I was only a few steps from the adoration chapel, on my way back to Mom's, when a workman called out to me over the buzz of a lawn-edging tool. "That's pretty bad what was on the news about the Catholic Church." At first I didn't know what he was referring to. "You, know," he said, "in the news about that $600 million settlement."
Oh, yeah. That news.
"That's the sort of thing that turns people away from Christ," the man said.
Indeed.
Way back, they used to talk about the "sins that cry out to God for vengeance." These are drawn from the Bible (remember the blood of Abel "crying to me from the ground"?); you'll find one of them in the Letter of James. The New Testament sage depicted a judgement in which the wages withheld from a day laborer would be "crying out" against an exploiter. (For a contemporary example of this, click here.) In later years, another such sin was quaintly termed the "corruption of little boys" (now in the Catechism (#1867) phrased in more biblical language as "the sin of the Sodomites").
It's a good thing to clean out that corruption by whatever means necessary, the way St. Paul speaks of cleaning out the "old leaven" in order to bake a new, unleavened loaf to become the Body of Christ.

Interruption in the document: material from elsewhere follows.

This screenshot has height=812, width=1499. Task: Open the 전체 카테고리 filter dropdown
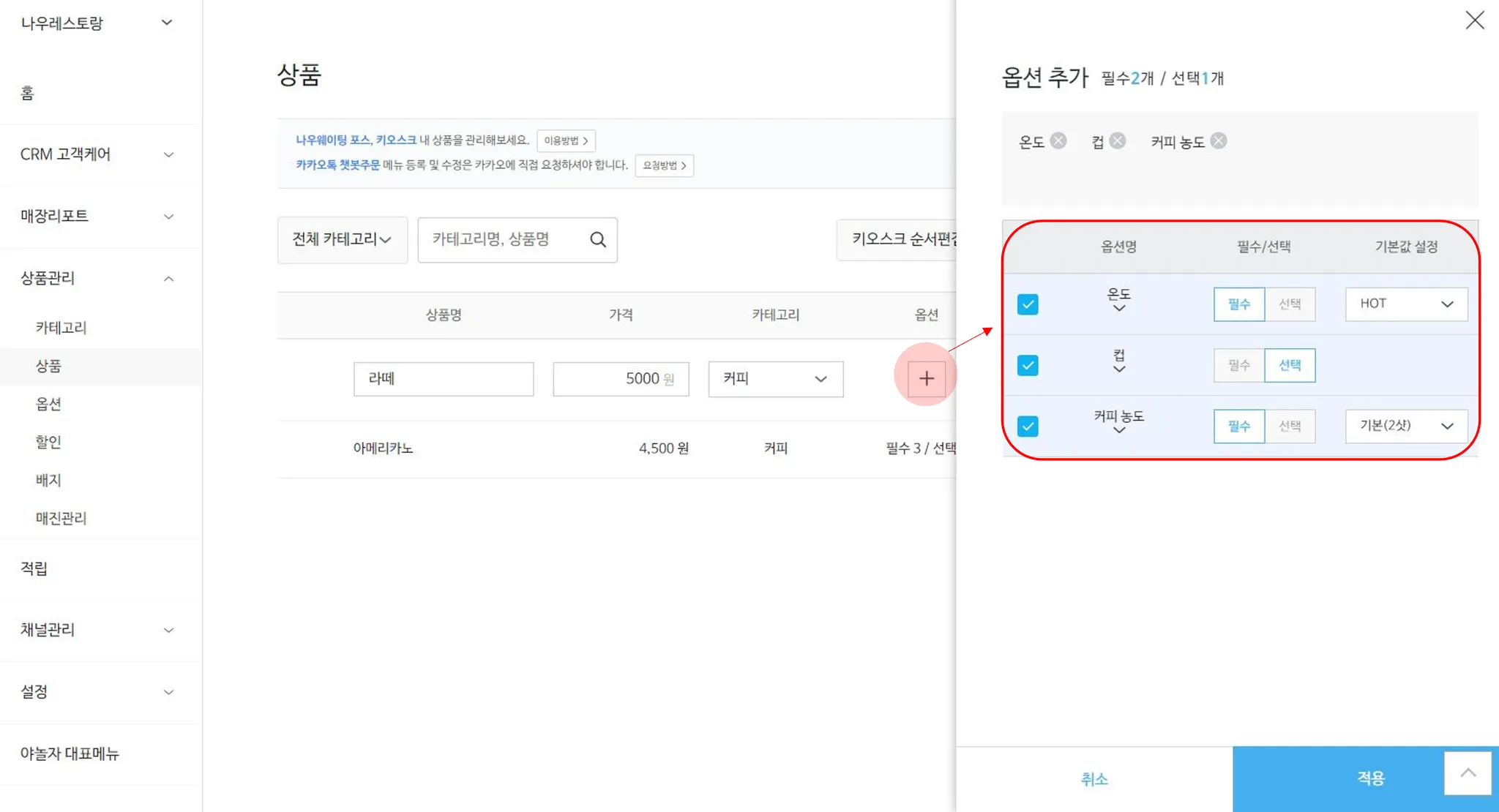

The yardworker thought the abuse was recent, and he was scandalized by what was, to him, "new" bad news. Would to God this would be the last such news we get, but that's probably not the case. And yet we are still expected and called to evangelize! Perhaps St. Paul's words to the Corinthians will be verified in us again: God chooses the things that are not to put to shame the things that are. At the most unlikely time for the Church, we are still called upon to share the good news of Jesus. In the face of betrayal and abuse and sin, we are not exempt from this mission.